▸ **What you are asked to do**:
Whenever "target" appears in a line, please copy that line from the data.

(Collected data)
# # #

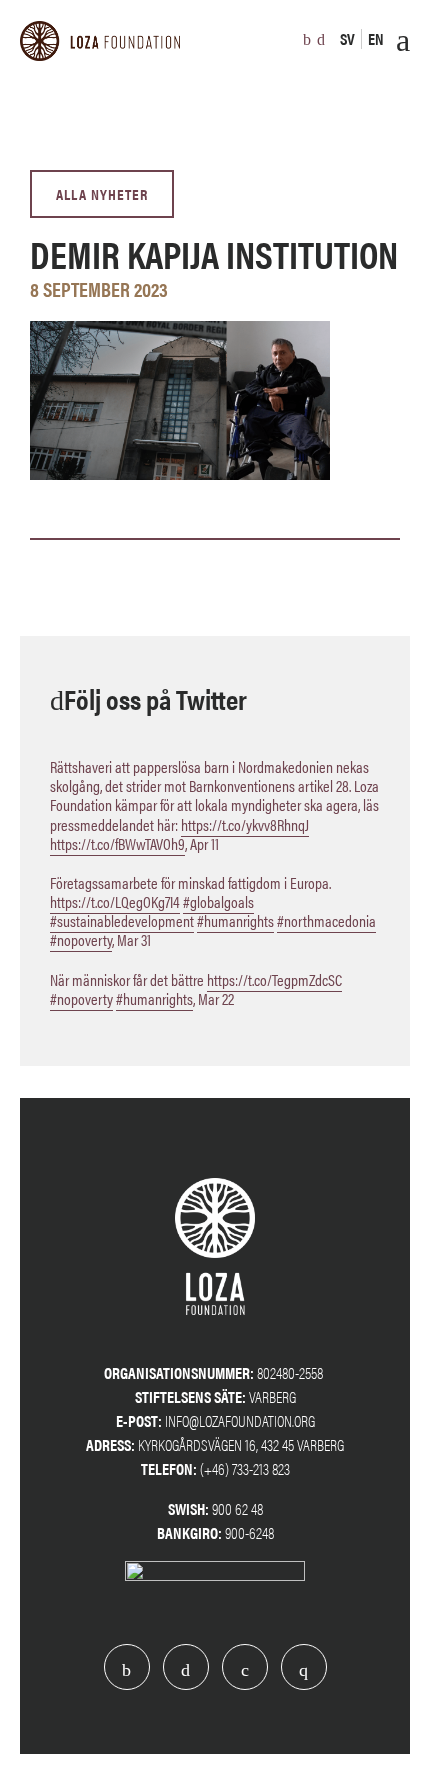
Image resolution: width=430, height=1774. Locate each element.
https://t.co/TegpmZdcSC (274, 979)
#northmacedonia (326, 920)
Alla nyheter (102, 193)
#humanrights (235, 920)
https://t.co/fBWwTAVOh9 (117, 843)
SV (347, 38)
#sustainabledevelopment (122, 920)
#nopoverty (81, 939)
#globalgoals (218, 901)
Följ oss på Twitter (155, 698)
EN (376, 38)
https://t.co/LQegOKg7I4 (115, 901)
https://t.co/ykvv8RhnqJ (245, 824)
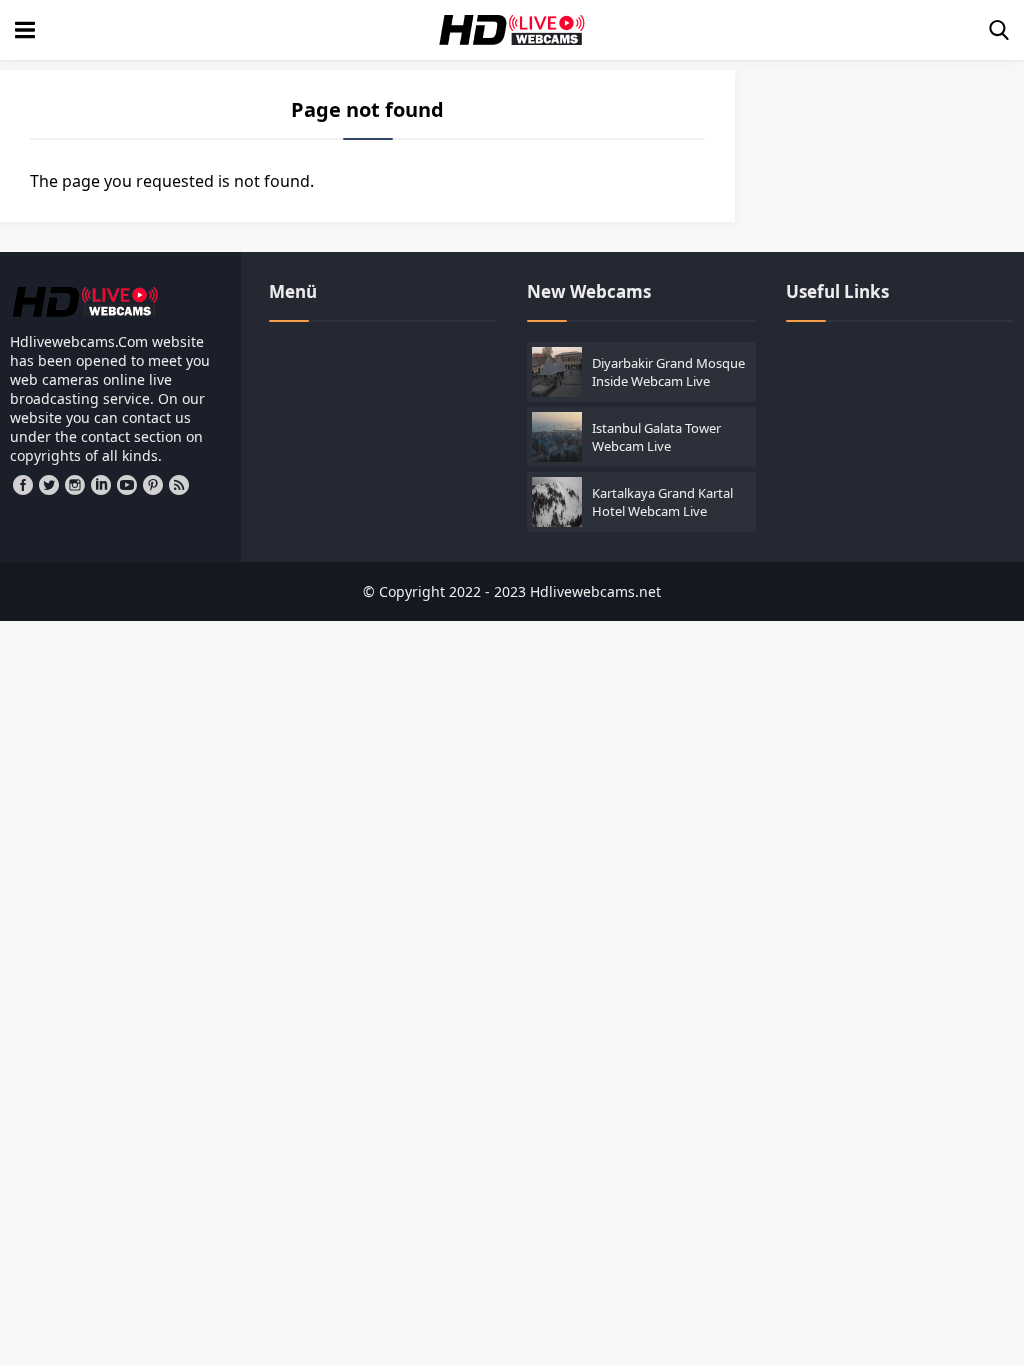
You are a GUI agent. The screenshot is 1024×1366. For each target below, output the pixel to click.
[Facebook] (23, 485)
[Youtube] (127, 485)
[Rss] (179, 485)
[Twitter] (49, 485)
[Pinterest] (153, 485)
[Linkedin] (101, 485)
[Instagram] (75, 485)
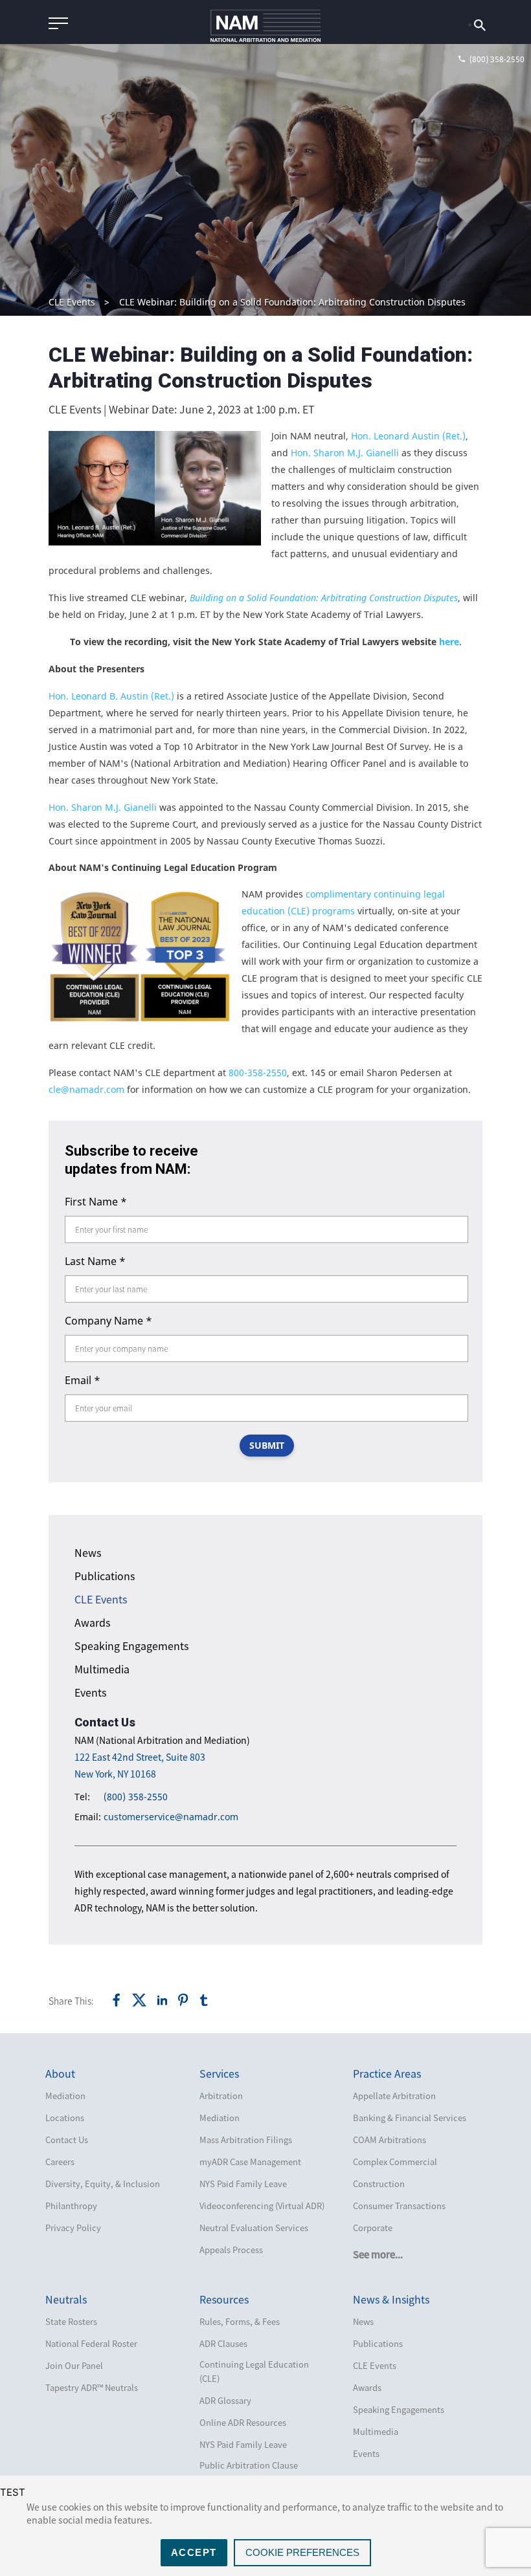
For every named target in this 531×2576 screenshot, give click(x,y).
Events (90, 1692)
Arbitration (221, 2095)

# # #

▸ **Output for this task**:
You are a GUI agent. The screenshot is 1024×1366. For each target below, output the pixel to click.
For every named target in this 531×2576 screenshot, give click(x,y).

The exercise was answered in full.